Its factory in Skellefteå in northern Sweden has a capacity of 16GWh but Northvolt has struggled to increase production since making its first cell in late 2022.
“While overall momentum for electrification remains strong, we need to make sure that we take the right actions at the right time in response to headwinds in the automotive market, and wider industrial climate,” said chief executive Peter Carlsson.
He added that the group now needed “to focus all energy and investments into our core business”.
Northvolt is Europe’s great hope of competing with the dominant Asian players in the battery industry such as China’s CATL and BYD and Korea’s LG and Samsung.

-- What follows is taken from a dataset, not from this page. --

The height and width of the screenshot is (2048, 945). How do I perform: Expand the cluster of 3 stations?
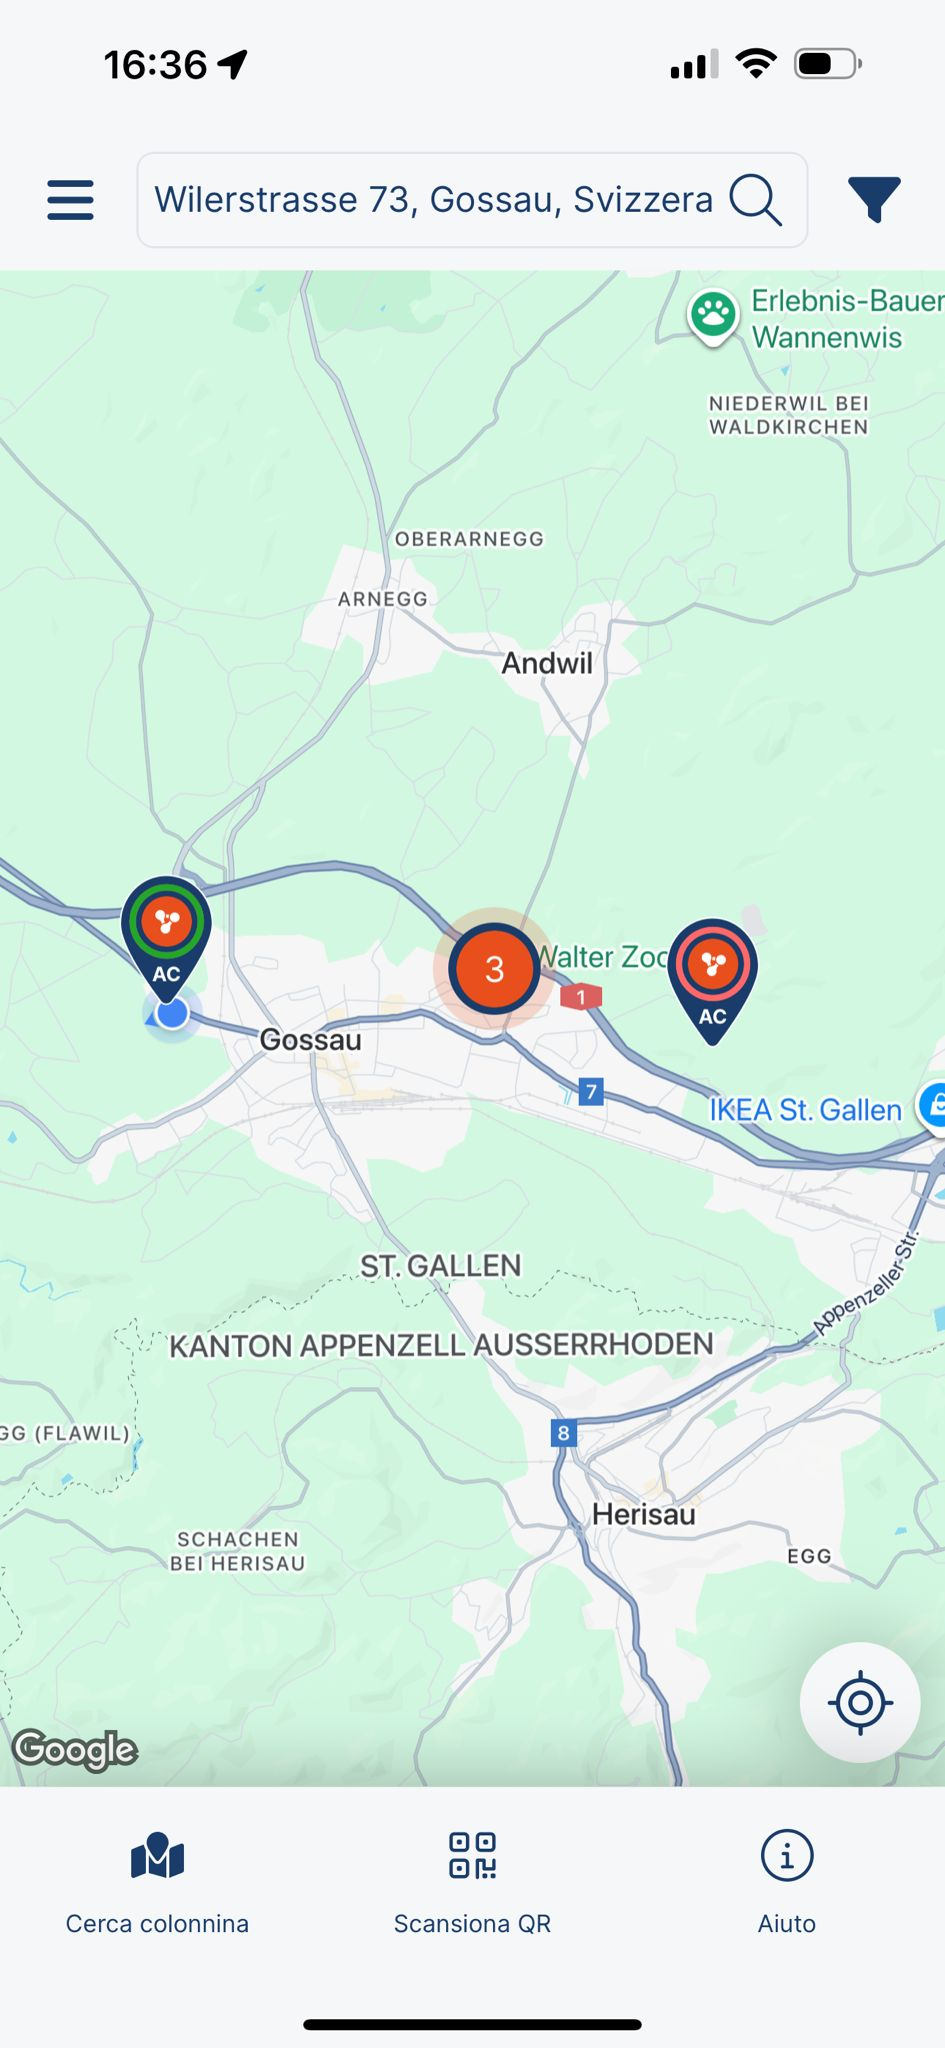(x=494, y=968)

But despite raising $15bn since its launch — more money than any private European start-up — from the likes of Volkswagen, Goldman Sachs, BMW and Siemens, the Swedish group needs more capital to continue its ramp-up at Skellefteå.

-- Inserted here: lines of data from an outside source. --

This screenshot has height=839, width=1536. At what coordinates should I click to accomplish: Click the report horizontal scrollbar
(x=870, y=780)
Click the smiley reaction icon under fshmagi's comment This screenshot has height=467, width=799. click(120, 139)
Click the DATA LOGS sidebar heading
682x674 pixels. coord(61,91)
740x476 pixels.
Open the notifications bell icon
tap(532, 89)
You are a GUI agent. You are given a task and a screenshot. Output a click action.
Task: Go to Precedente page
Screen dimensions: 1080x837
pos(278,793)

It has struggled in recent months to convince investors to participate in a further capital raise, amid worries about the slowing uptake of electric vehicles on the continent. Sweden’s centre-right government last week ruled out a state-backed rescue of the company.
Northvolt said on Tuesday that it was suspending its plans to add another 30GWh of capacity at Skellefteå. Carlsson told the Financial Times this summer that it would produce only “a handful” of GWh of batteries in 2025 before hoping to reach profitability the following year.

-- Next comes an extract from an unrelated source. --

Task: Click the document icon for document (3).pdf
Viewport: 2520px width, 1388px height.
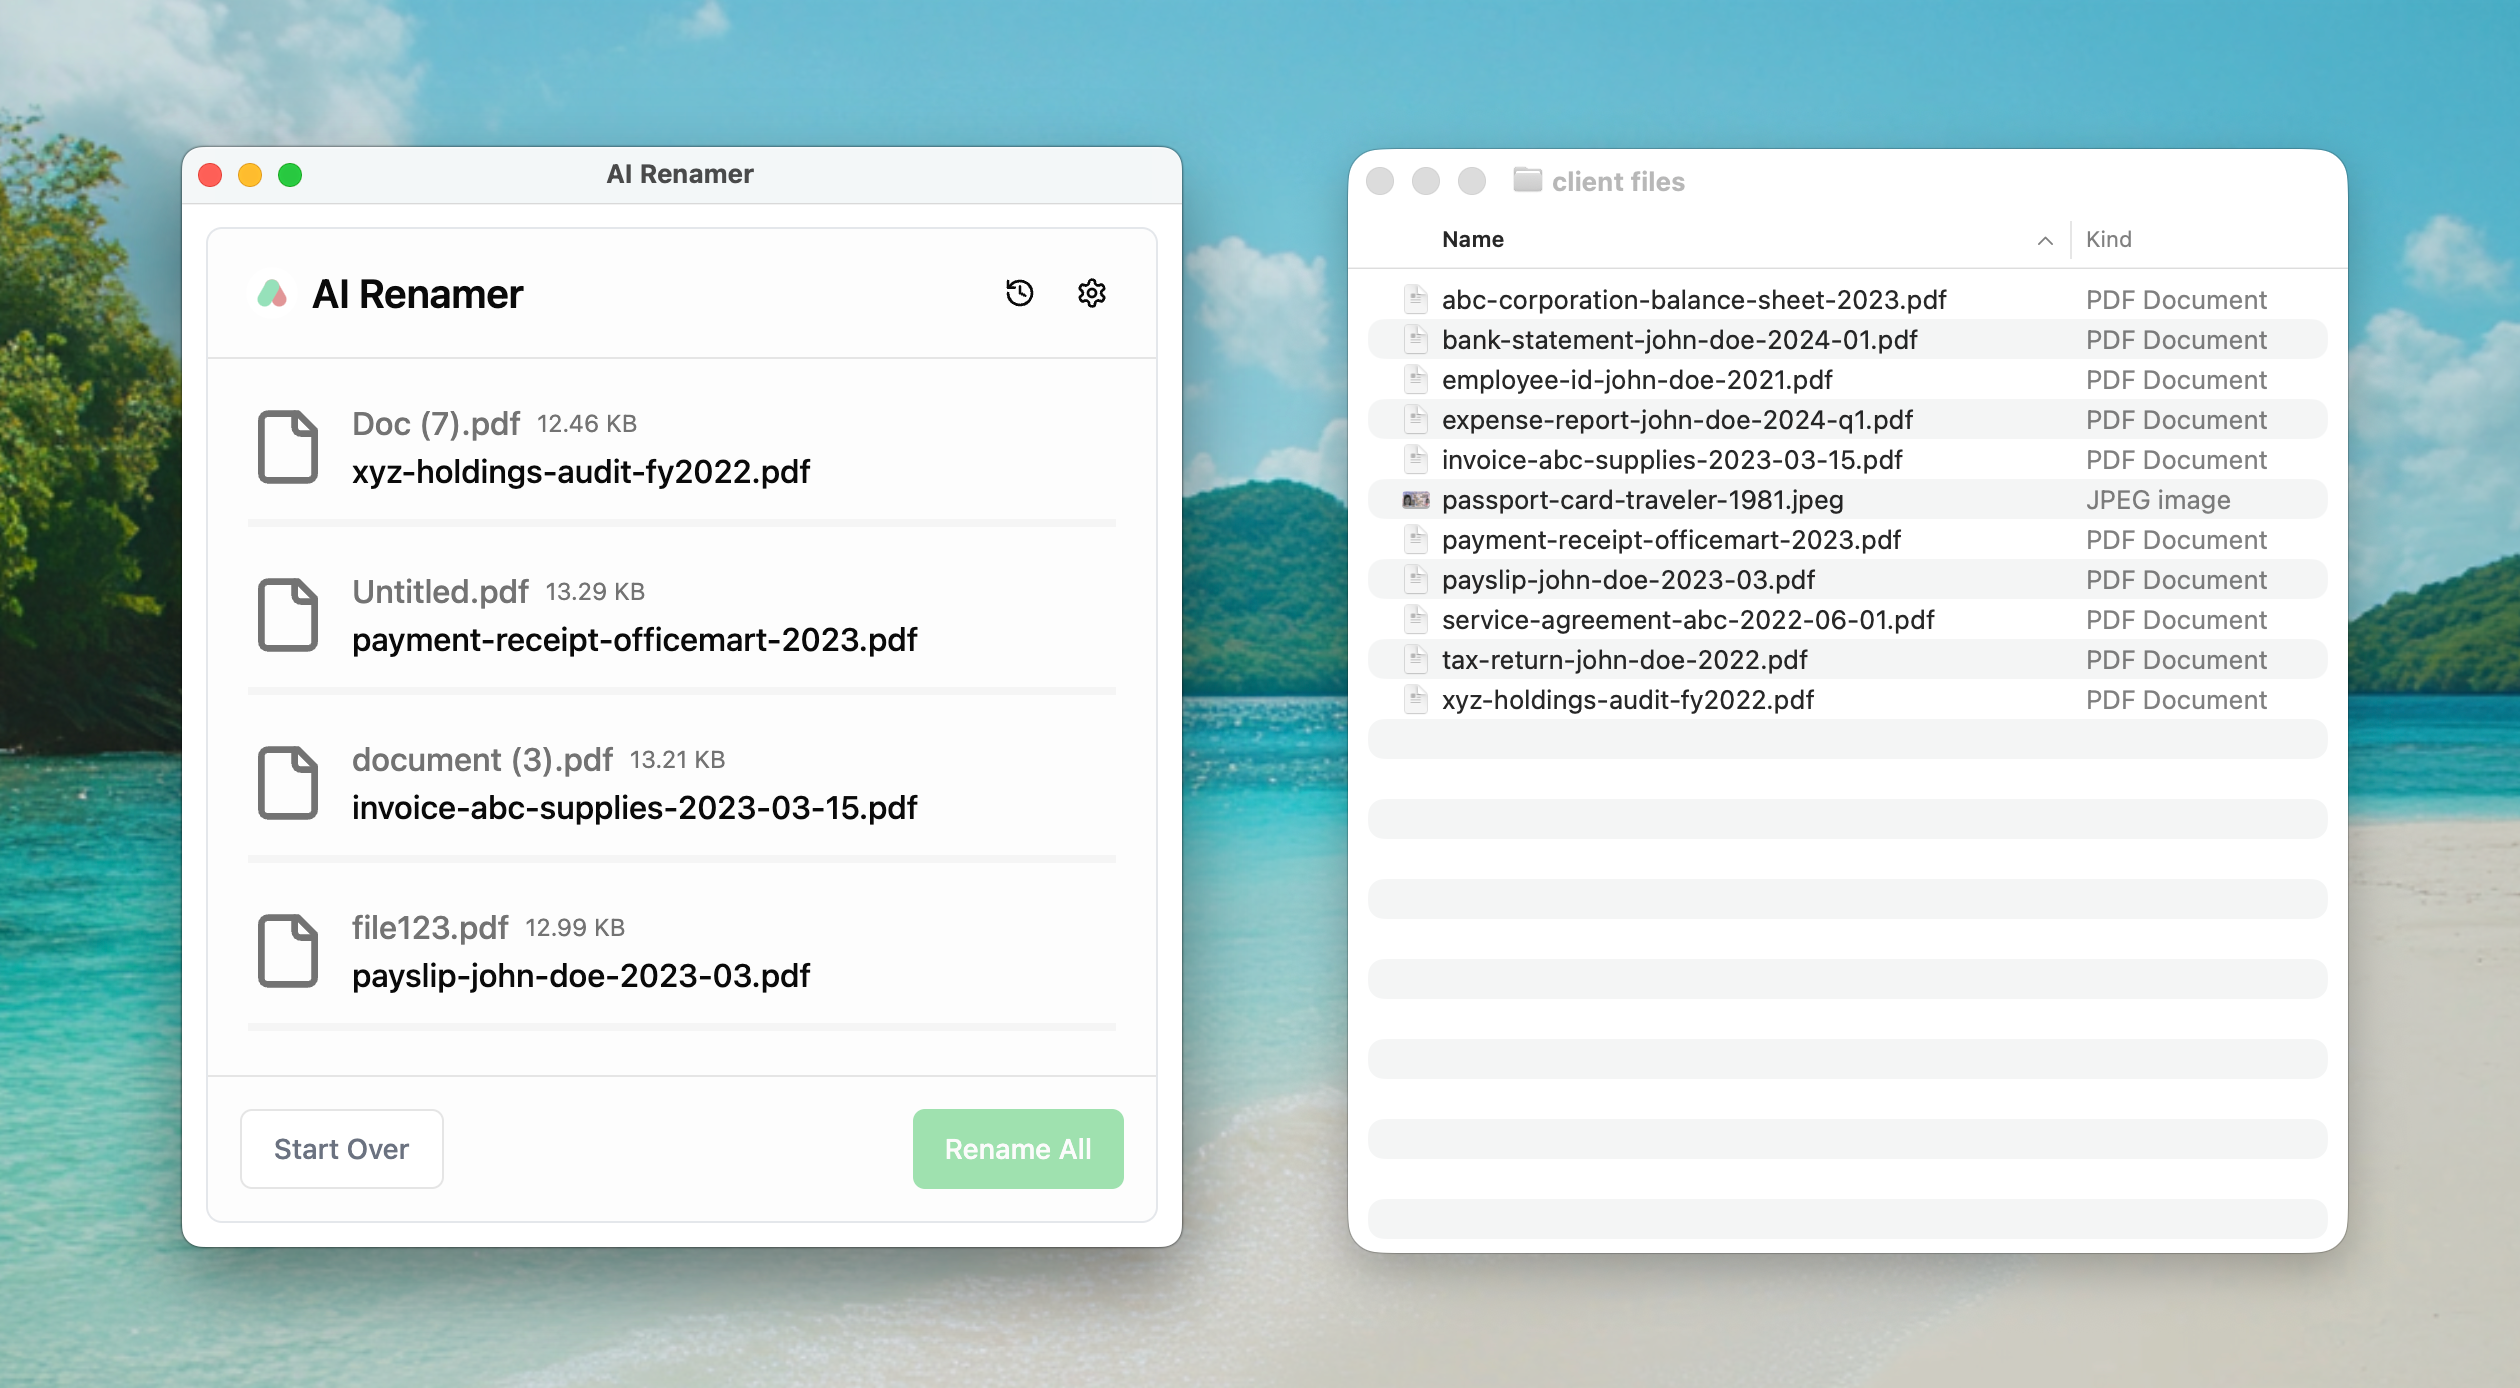Action: coord(288,784)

The job cuts will affect 1,000 workers in Skellefteå, 200km below the Arctic Circle, 400 at its research site in Västerås in central Sweden, and 200 at its headquarters in the capital Stockholm. Northvolt has
7,100 workers worldwide, of which 6,400 are in Sweden.
“Success in the ramp-up of production at Northvolt [Skellefteå] is critical for delivering to our customers and enabling sustainable business operations,” Carlson said, adding that while recent production data at the plant indicated the company was on the right path, “the decisions we’re taking today, however tough, are required for Northvolt’s future”.
BMW, one of Northvolt’s first customers and a top-10 shareholder, cancelled a $2bn contract with the battery maker earlier this year, handing it to Samsung instead in frustration at the slow ramp-up.
Northvolt has sought to emphasise its importance to European industry and the automobile sector specifically, arguing that the continent cannot afford to let leadership of such a key component of carmaking be dominated by Asian rivals.
It has hinted that its plans for three future factories — one in Sweden in conjunction with Volvo Cars, and one each in Germany and Canada — could be delayed as it focuses on Skellefteå for now.